** Data extracts **
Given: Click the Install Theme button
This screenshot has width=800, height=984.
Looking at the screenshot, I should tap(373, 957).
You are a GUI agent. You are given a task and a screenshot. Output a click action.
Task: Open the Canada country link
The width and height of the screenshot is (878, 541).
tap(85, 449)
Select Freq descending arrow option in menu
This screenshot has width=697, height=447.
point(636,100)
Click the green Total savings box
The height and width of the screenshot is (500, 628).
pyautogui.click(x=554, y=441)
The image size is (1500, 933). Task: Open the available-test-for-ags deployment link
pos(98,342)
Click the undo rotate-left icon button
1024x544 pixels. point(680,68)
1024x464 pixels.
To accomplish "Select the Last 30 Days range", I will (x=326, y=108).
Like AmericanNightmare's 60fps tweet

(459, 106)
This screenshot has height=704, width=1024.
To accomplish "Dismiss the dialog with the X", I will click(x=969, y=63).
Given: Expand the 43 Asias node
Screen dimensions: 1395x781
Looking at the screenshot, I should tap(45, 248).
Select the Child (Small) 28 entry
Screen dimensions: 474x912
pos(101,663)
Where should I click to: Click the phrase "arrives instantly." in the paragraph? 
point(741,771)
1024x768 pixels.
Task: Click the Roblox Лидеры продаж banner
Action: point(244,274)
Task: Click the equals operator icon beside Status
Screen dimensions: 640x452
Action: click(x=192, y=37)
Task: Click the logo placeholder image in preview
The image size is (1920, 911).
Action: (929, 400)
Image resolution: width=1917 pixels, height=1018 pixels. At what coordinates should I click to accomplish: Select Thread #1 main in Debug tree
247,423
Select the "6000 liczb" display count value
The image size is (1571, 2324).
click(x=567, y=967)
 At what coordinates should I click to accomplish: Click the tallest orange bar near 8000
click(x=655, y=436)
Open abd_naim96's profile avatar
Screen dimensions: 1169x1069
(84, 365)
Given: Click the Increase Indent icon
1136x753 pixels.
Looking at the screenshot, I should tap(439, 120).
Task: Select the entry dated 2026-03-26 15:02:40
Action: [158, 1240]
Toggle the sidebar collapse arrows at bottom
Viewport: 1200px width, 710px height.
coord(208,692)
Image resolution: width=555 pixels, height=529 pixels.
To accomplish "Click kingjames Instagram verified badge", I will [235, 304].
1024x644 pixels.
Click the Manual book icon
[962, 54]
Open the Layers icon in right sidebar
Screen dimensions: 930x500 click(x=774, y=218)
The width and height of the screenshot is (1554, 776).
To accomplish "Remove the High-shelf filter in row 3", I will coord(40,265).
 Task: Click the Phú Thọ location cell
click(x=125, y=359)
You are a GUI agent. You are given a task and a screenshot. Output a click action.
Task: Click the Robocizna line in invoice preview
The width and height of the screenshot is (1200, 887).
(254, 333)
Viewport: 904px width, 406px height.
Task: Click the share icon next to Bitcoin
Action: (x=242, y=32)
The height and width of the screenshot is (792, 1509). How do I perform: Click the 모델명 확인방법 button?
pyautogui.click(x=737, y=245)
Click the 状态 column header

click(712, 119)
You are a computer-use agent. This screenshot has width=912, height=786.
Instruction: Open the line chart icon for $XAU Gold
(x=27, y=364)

** What the task requires **
Restate the data above exactly, keeping each word as it stands.

** Output of the task **
Given: Click the Install Theme button
This screenshot has width=800, height=984.
Looking at the screenshot, I should tap(373, 957).
You are a GUI agent. You are given a task and a screenshot. Output a click action.
Task: Open the Canada country link
The width and height of the screenshot is (878, 541).
tap(85, 449)
Select Freq descending arrow option in menu
This screenshot has width=697, height=447.
point(636,100)
Click the green Total savings box
The height and width of the screenshot is (500, 628).
pyautogui.click(x=554, y=441)
The image size is (1500, 933). Task: Open the available-test-for-ags deployment link
pos(98,342)
Click the undo rotate-left icon button
1024x544 pixels. point(680,68)
1024x464 pixels.
To accomplish "Select the Last 30 Days range", I will (x=326, y=108).
Like AmericanNightmare's 60fps tweet

(459, 106)
This screenshot has height=704, width=1024.
To accomplish "Dismiss the dialog with the X", I will click(x=969, y=63).
Given: Expand the 43 Asias node
Screen dimensions: 1395x781
Looking at the screenshot, I should tap(45, 248).
Select the Child (Small) 28 entry
Screen dimensions: 474x912
pos(101,663)
Where should I click to: Click the phrase "arrives instantly." in the paragraph? 
point(741,771)
1024x768 pixels.
Task: Click the Roblox Лидеры продаж banner
Action: point(244,274)
Task: Click the equals operator icon beside Status
Screen dimensions: 640x452
Action: click(x=192, y=37)
Task: Click the logo placeholder image in preview
The image size is (1920, 911).
Action: (929, 400)
Image resolution: width=1917 pixels, height=1018 pixels. At what coordinates should I click to accomplish: Select Thread #1 main in Debug tree
247,423
Select the "6000 liczb" display count value
The image size is (1571, 2324).
click(x=567, y=967)
 At what coordinates should I click to accomplish: Click the tallest orange bar near 8000
click(x=655, y=436)
Open abd_naim96's profile avatar
Screen dimensions: 1169x1069
(84, 365)
Given: Click the Increase Indent icon
1136x753 pixels.
Looking at the screenshot, I should tap(439, 120).
Task: Select the entry dated 2026-03-26 15:02:40
Action: [158, 1240]
Toggle the sidebar collapse arrows at bottom
Viewport: 1200px width, 710px height.
coord(208,692)
Image resolution: width=555 pixels, height=529 pixels.
To accomplish "Click kingjames Instagram verified badge", I will [235, 304].
1024x644 pixels.
Click the Manual book icon
[962, 54]
Open the Layers icon in right sidebar
Screen dimensions: 930x500 click(x=774, y=218)
The width and height of the screenshot is (1554, 776).
To accomplish "Remove the High-shelf filter in row 3", I will coord(40,265).
 Task: Click the Phú Thọ location cell
click(x=125, y=359)
You are a GUI agent. You are given a task and a screenshot. Output a click action.
Task: Click the Robocizna line in invoice preview
The width and height of the screenshot is (1200, 887).
(254, 333)
Viewport: 904px width, 406px height.
Task: Click the share icon next to Bitcoin
Action: (x=242, y=32)
The height and width of the screenshot is (792, 1509). How do I perform: Click the 모델명 확인방법 button?
pyautogui.click(x=737, y=245)
Click the 状态 column header

click(712, 119)
You are a computer-use agent. This screenshot has width=912, height=786.
Instruction: Open the line chart icon for $XAU Gold
(x=27, y=364)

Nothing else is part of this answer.